SUPPLIED INFORMATION:
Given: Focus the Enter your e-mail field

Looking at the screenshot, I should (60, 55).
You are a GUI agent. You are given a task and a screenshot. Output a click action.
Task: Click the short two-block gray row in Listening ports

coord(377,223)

EXERCISE GOAL:
Copy out the full listing exactly.

EXERCISE RESULT:
Given: Focus the Enter your e-mail field

Looking at the screenshot, I should (60, 55).
You are a GUI agent. You are given a task and a screenshot. Output a click action.
Task: Click the short two-block gray row in Listening ports

coord(377,223)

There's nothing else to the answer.